TEXT SEGMENT below:

The Appalachian mountains stand with all its plants, trees, bugs and animals, all doing its own thing, minding their own business, while people surrounding it still run chaotically arguing, who is better than the other, who should have more than the other, who should oppress which people and doggone-it, who is right. Many blood was shed here and without much lessons to be learned, continues to be shed physically and metaphorically, by the stripping of rights and prejudice, while the unchanged nature looks on. The same flowers bloomed and trees grew, bears and deers looking at us in wonder what the fuss is all about. The natural world simply supporting each ecosystem in perfect harmony while the line that divides the north and south drawn by humans, continue its bickering and struggle for power.

End of TEXT SEGMENT.

• EXERCISES:
1 - From the Appalachian passage, output the words starting at "The Appalachian mountains" and ending at "struggle for power.".
2 - In the Appalachian passage, what do the bears and deer seem to wonder about?
3 - Extend the passage about the Appalachian mountains, picking up after its final sentence.
The material after this point comes from a separate source.

DATA BELOW below:

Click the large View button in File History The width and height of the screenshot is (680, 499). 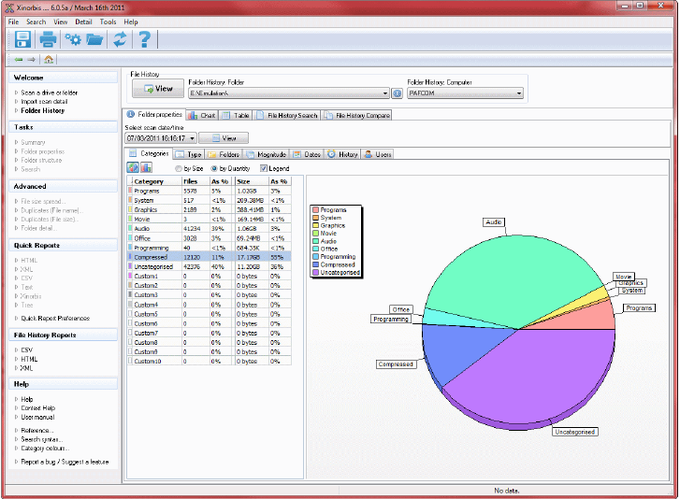pyautogui.click(x=158, y=89)
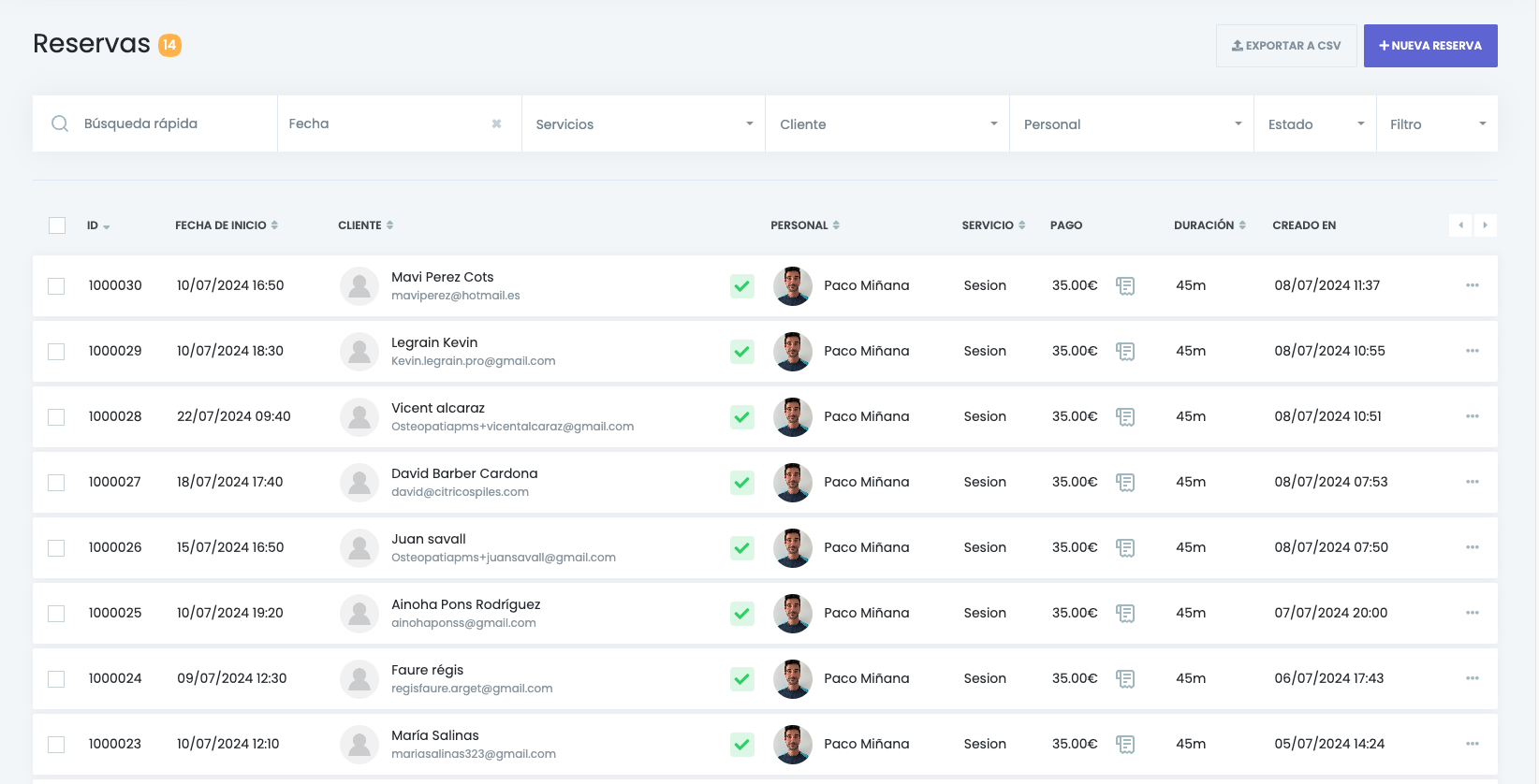
Task: Expand the Servicios filter dropdown
Action: (643, 124)

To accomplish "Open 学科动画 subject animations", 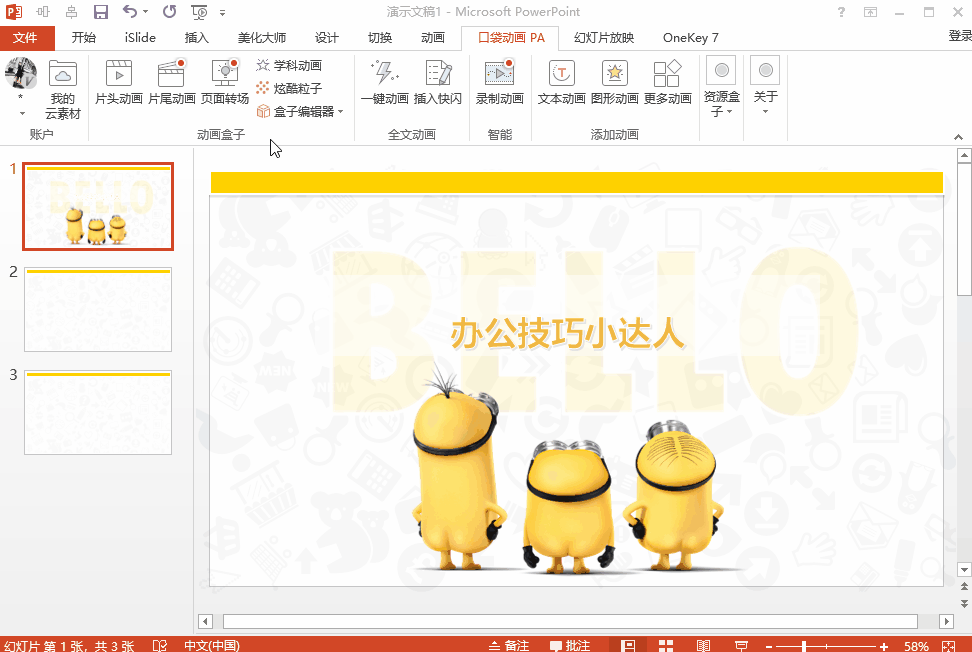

End of DATA BELOW.

• ANSWERS BELOW:
1 -
The Appalachian mountains stand with all its plants, trees, bugs and animals, all doing its own thing, minding their own business, while people surrounding it still run chaotically arguing, who is better than the other, who should have more than the other, who should oppress which people and doggone-it, who is right. Many blood was shed here and without much lessons to be learned, continues to be shed physically and metaphorically, by the stripping of rights and prejudice, while the unchanged nature looks on. The same flowers bloomed and trees grew, bears and deers looking at us in wonder what the fuss is all about. The natural world simply supporting each ecosystem in perfect harmony while the line that divides the north and south drawn by humans, continue its bickering and struggle for power.

2 - They seem to wonder what the fuss is all about.

3 -
Backpacking strips you down to the bare minimum and it does the same in your mind. AT hikers’ only mission each day is how to go on to the next mile without incident, safely and in peace. Along the way we realize that the trail doesn’t discriminate. The mountains do not care what you look like or what your political affiliations are. A four year old has to climb the same rock as a seventy year old, if you are trim and fit or overweight. If you want to go forth, the only thing that matters is that we take that step forward. And because of this, we too start to become blind to any differences between us, in how we look, talk or how old we are. Our relationship to one another becomes a question of how better we can support one another, how we can best work with the earth, it’s beauty and its challenges, and realize that we are much smaller and less powerful than this giant amazing machine called earth. We learn the power of simplicity. Letting go, adjust, be nimble and forgive to the higher power, to humble our little bodies as just one of the molecules that make up this planet. In an ego centric human world, this is so difficult to see. I believe the world will be a different place if all children can step into the woods and have their bodies be filled in the natures awesome powers. Like faith for the divine, this power can only be felt as you immerse yourself in the power which is undoubtedly greater than yours.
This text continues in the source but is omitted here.